Gucci owner Kering struggles to revive the luxury fashion house, shares slip after it issued its second profit warning for 2024

April 24, 2024

Kering SA shares tumbled after the luxury group warned that profit will plunge in the first half of the year on slumping sales at Gucci, its biggest brand. 

The stock slid as much as 8.9% in early Paris trading to the lowest since 2018. Kering’s 20% share slump this year contrasts with gains by French rivals LVMH and Hermes International.

Kering is struggling to revive the fortunes of Gucci, which accounts for more than two-thirds of its operating profit. The luxury group last year named a new Gucci creative director, Sabato De Sarno, whose designs began entering stores in February. Kering has warned the turnaround will take time as the market for luxury goods cools.

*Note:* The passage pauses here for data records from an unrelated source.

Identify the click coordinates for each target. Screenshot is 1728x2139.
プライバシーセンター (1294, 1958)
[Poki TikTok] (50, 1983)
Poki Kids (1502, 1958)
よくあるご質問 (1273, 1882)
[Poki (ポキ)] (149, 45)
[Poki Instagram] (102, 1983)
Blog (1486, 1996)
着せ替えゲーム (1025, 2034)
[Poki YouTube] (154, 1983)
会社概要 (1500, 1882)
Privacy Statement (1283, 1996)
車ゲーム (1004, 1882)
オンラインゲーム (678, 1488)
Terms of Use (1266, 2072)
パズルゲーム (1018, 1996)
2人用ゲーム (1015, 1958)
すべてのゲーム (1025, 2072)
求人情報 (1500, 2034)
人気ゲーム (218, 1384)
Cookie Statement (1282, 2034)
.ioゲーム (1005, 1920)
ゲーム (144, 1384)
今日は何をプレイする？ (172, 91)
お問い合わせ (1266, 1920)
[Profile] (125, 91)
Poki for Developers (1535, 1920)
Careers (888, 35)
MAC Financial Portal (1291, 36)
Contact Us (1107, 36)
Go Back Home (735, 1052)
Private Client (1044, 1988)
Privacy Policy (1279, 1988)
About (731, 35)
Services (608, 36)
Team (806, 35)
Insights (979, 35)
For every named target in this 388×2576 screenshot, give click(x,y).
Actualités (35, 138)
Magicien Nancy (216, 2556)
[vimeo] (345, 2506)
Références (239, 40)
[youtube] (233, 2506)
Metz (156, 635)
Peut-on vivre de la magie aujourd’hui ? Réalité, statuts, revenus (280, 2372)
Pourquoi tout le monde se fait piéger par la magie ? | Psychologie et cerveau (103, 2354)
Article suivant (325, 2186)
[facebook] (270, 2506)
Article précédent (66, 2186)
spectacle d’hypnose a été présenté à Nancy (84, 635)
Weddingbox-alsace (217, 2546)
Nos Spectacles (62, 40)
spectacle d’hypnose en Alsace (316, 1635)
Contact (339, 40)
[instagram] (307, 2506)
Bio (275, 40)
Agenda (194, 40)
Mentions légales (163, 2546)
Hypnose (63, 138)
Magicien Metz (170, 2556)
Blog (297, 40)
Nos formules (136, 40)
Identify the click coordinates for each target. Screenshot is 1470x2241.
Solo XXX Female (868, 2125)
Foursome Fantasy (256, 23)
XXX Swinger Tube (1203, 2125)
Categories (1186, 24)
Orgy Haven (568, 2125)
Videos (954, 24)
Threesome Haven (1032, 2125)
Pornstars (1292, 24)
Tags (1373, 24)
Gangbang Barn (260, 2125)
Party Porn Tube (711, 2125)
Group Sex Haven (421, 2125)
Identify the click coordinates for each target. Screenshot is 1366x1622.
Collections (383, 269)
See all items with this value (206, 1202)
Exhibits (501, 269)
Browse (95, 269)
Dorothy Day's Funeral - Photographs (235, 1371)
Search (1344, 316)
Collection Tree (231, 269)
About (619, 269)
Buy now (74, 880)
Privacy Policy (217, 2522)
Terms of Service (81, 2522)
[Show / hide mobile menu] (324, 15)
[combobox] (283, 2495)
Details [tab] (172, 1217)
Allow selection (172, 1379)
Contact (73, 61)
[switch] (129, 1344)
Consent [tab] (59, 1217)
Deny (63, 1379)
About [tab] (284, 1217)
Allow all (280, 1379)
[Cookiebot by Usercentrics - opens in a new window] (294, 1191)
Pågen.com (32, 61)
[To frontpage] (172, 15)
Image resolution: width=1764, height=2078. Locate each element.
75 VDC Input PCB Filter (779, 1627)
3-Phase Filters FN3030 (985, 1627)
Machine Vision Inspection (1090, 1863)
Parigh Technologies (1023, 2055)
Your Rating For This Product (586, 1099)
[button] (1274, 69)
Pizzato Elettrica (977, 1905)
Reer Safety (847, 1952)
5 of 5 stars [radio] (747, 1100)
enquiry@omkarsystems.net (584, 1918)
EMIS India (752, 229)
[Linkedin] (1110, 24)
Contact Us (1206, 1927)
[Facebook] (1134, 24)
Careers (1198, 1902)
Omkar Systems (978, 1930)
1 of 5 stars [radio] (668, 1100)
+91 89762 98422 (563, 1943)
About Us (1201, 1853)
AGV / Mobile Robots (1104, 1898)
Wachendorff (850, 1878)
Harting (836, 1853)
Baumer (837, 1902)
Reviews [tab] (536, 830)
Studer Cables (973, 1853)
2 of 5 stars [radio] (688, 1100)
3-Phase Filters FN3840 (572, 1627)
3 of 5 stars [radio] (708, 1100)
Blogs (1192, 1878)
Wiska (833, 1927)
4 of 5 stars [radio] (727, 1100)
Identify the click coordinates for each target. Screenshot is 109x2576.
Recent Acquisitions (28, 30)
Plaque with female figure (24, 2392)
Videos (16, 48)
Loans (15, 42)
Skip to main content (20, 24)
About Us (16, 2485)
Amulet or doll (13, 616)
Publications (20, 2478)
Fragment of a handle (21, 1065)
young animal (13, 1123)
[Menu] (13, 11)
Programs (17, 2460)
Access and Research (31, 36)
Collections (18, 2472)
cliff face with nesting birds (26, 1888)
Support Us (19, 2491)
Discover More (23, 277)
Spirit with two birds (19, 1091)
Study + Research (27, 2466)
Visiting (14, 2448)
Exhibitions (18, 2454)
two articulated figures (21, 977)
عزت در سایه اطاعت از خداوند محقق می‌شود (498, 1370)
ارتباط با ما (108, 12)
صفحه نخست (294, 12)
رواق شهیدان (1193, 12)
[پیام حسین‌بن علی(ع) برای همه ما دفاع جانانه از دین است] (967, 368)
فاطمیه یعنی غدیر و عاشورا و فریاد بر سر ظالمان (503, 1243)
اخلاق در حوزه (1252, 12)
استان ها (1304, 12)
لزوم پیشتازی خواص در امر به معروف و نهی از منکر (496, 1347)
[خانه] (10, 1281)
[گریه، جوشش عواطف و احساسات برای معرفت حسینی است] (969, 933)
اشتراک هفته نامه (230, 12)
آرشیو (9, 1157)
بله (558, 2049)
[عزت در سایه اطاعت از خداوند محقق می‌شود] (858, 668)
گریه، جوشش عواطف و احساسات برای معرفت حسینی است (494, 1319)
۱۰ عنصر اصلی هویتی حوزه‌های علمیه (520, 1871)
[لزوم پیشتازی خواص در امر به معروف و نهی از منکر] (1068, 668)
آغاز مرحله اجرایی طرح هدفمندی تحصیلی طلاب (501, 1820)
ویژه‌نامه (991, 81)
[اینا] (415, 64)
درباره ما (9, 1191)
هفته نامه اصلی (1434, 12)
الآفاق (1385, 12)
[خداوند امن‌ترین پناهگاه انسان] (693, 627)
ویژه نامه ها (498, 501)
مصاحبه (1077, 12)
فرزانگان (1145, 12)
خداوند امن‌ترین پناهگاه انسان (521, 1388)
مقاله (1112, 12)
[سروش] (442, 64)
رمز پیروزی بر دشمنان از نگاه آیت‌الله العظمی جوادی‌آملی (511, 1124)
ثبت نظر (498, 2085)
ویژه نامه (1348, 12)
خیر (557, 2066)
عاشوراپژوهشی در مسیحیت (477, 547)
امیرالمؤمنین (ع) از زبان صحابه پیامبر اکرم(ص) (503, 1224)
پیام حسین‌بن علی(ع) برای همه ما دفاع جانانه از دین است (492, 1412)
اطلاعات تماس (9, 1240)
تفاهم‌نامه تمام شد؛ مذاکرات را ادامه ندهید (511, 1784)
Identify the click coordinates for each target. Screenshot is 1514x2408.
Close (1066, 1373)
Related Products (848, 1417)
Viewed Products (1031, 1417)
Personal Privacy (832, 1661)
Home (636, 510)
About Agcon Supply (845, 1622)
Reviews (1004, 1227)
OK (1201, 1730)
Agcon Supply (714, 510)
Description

“The market in China is currently quite polarized between an appetite of customers for the really high-end segment or for more affordable products,” Kering Chief Financial Officer Armelle Poulou told reporters Tuesday. “Gucci, being more positioned in the middle, is not benefiting from this polarization.”

Kering warned that recurring operating income will drop between 40% and 45% in the first six months of this year. That’s after comparable sales at Gucci tumbled 18% in the first quarter on slack demand in China.

Chinese customers are in a “wait-and-see” mode as the distribution of the new collections ramps up, Poulou said. So far the new designs “have been very well received, particularly in the ready-to-wear and shoes categories,” Kering said. It expects all of Gucci’s products by the third quarter to be from the new collections, Poulou added.

In the meantime, Gucci is working on its handbag offering, a crucial category. It has plans to accelerate new launches this year, Poulou said during a call with analysts.

The company continues to lag behind LVMH Moet Hennessy Louis Vuitton SE, the owner of some 75 luxury brands including Christian Dior and Tiffany & Co. LVMH delivered 3% organic revenue growth in the first quarter. Hermes International, which has also withstood the downturn better than most peers, will report sales on Thursday.

“It is not surprising that brands in transition may be experiencing bigger difficulties in a softening demand environment, as consumers concentrate their spend on must-have brands,” Luca Solca, analyst at Sanford C. Bernstein, wrote in a note. “The magnitude of the profit descent, nevertheless, surprises on the downside.”

Sales at Kering fell 10% on a comparable basis in the first quarter, in line with the warning the group issued in March. Yves Saint Laurent, its second-largest brand, saw comparable sales decline 6%, while Bottega Veneta rose 2%, buoyed by double-digit growth in North America, Western Europe and the Middle East.